◆ **Exercise description**: Go to the line in the entries below that holds "This screenshot has width=994, height=380." and repeat exactly from there through the line that holds "180x413 pixels.", inclusive.

- - - - - - -

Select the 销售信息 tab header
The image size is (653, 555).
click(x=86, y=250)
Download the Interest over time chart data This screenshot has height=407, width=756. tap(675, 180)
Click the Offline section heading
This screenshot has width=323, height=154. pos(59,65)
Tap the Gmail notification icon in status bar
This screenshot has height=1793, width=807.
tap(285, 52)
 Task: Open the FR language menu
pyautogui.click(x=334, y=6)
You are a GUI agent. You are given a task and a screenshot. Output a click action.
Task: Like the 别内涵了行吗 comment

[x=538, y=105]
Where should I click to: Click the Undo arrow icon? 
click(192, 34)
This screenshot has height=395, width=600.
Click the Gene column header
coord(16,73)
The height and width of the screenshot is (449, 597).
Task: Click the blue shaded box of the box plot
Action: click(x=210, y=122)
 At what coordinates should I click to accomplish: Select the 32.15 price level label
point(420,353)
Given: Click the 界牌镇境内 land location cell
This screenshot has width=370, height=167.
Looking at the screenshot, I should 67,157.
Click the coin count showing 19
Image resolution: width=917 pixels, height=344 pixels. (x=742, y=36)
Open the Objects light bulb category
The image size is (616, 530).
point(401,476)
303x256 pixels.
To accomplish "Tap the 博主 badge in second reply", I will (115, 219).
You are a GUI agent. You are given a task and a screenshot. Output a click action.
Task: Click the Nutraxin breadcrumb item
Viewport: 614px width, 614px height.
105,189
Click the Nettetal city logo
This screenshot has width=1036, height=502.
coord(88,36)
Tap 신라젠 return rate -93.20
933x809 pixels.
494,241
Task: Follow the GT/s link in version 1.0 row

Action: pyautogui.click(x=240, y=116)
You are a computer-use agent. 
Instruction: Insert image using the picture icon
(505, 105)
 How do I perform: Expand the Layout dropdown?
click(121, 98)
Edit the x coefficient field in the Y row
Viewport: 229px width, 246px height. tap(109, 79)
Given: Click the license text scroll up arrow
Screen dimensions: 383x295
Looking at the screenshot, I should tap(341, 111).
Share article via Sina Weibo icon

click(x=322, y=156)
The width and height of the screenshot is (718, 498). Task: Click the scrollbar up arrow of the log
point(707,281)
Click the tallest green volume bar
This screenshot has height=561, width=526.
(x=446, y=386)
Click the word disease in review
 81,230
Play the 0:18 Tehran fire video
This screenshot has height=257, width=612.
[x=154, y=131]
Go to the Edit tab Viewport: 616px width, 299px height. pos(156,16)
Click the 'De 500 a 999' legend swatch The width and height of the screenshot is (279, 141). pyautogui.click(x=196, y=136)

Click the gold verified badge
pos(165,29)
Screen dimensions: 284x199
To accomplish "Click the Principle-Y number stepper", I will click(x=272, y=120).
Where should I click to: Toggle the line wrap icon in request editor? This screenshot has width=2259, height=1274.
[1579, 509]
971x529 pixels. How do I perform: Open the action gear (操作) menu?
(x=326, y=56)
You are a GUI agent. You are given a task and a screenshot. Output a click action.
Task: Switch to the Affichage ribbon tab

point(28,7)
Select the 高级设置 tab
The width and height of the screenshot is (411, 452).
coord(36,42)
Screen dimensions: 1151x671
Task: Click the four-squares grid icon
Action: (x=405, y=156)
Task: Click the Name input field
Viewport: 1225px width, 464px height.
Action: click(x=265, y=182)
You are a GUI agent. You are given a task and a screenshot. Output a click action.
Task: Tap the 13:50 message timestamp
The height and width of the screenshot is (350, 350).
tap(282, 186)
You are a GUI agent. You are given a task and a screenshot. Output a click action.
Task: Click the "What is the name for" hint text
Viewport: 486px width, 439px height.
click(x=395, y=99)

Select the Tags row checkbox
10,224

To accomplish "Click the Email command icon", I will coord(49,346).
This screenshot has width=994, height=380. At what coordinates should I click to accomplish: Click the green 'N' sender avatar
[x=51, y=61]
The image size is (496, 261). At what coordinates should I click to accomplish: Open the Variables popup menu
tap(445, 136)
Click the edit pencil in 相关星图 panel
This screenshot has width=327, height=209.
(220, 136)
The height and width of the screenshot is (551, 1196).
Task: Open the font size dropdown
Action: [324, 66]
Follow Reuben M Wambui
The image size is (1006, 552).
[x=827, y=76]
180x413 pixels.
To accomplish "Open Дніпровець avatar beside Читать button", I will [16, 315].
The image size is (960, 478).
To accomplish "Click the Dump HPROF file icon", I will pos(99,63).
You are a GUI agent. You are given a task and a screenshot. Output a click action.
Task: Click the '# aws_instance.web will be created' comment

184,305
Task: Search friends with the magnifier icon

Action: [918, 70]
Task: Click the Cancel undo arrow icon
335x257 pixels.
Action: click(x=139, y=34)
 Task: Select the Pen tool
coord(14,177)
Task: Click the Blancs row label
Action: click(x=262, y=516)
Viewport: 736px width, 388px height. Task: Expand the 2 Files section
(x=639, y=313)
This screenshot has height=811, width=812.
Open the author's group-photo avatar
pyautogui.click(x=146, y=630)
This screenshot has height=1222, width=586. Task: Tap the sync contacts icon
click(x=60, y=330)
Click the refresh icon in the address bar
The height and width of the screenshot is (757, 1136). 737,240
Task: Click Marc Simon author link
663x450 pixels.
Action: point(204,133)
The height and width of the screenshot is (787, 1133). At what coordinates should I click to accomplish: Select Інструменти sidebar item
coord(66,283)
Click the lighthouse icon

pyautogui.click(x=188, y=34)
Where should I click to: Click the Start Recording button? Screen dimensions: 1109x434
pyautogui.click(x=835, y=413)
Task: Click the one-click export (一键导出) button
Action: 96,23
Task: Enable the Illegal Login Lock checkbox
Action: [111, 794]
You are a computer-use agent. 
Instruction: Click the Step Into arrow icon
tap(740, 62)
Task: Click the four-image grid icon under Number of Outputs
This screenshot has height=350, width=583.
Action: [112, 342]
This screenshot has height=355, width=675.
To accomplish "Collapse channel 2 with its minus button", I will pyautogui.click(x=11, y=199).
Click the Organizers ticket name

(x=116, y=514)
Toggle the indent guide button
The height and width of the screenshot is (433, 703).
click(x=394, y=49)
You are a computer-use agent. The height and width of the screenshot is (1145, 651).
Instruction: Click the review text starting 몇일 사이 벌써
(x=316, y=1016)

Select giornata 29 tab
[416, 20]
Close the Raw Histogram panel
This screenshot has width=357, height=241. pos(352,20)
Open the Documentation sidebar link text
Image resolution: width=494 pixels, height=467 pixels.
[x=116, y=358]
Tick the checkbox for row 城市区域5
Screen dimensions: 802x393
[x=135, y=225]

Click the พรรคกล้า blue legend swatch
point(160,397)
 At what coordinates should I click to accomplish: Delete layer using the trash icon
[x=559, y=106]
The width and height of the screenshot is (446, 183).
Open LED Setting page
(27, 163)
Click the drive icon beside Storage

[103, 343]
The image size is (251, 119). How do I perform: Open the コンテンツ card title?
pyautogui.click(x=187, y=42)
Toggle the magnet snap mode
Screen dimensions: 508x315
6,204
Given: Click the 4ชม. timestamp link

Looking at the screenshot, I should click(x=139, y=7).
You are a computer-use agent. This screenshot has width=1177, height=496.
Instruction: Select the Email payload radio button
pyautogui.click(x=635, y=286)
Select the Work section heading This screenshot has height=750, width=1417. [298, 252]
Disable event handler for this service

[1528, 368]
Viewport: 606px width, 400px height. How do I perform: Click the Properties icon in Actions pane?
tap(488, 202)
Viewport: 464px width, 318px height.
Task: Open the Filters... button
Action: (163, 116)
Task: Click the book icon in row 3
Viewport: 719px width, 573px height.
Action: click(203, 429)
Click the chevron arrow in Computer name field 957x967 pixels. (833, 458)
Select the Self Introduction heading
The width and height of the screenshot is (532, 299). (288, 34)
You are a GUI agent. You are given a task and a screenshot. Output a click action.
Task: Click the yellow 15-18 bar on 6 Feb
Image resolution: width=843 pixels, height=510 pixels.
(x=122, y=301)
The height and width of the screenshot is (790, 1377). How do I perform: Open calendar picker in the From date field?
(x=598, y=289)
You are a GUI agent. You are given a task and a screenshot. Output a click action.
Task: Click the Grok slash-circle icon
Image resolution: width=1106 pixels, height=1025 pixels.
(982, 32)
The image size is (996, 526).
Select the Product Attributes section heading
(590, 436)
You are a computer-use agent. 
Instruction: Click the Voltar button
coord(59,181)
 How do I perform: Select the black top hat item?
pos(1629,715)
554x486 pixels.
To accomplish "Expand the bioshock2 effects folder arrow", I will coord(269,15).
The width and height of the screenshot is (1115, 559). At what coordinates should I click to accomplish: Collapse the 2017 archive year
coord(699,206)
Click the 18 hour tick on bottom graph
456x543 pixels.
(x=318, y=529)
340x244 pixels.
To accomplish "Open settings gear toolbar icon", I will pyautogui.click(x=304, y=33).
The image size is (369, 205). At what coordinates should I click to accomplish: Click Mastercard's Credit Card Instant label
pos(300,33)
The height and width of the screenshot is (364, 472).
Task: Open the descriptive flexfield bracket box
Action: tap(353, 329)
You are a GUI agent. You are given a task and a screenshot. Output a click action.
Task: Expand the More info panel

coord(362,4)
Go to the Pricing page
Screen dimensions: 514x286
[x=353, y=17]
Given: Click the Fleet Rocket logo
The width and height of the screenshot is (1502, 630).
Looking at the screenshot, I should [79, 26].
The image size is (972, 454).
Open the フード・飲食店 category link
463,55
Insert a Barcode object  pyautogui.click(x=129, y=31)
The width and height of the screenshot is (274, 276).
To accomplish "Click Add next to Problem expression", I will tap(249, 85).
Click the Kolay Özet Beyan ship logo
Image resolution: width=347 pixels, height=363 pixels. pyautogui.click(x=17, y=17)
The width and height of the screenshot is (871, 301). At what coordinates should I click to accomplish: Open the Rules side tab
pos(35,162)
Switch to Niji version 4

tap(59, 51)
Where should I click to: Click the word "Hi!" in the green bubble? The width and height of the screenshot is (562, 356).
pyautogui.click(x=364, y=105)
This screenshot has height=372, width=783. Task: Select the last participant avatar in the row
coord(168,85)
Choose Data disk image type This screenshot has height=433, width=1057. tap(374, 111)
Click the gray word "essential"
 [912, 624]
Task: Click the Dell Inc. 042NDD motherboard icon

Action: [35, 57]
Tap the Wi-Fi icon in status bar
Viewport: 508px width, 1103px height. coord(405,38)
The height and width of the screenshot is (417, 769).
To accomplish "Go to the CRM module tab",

- - - - - - -

◆ **Result of the exercise**:
This screenshot has width=994, height=380. At what coordinates should I click to accomplish: Click the green 'N' sender avatar
[x=51, y=61]
The image size is (496, 261). At what coordinates should I click to accomplish: Open the Variables popup menu
tap(445, 136)
Click the edit pencil in 相关星图 panel
This screenshot has width=327, height=209.
(220, 136)
The height and width of the screenshot is (551, 1196).
Task: Open the font size dropdown
Action: [324, 66]
Follow Reuben M Wambui
The image size is (1006, 552).
[x=827, y=76]
180x413 pixels.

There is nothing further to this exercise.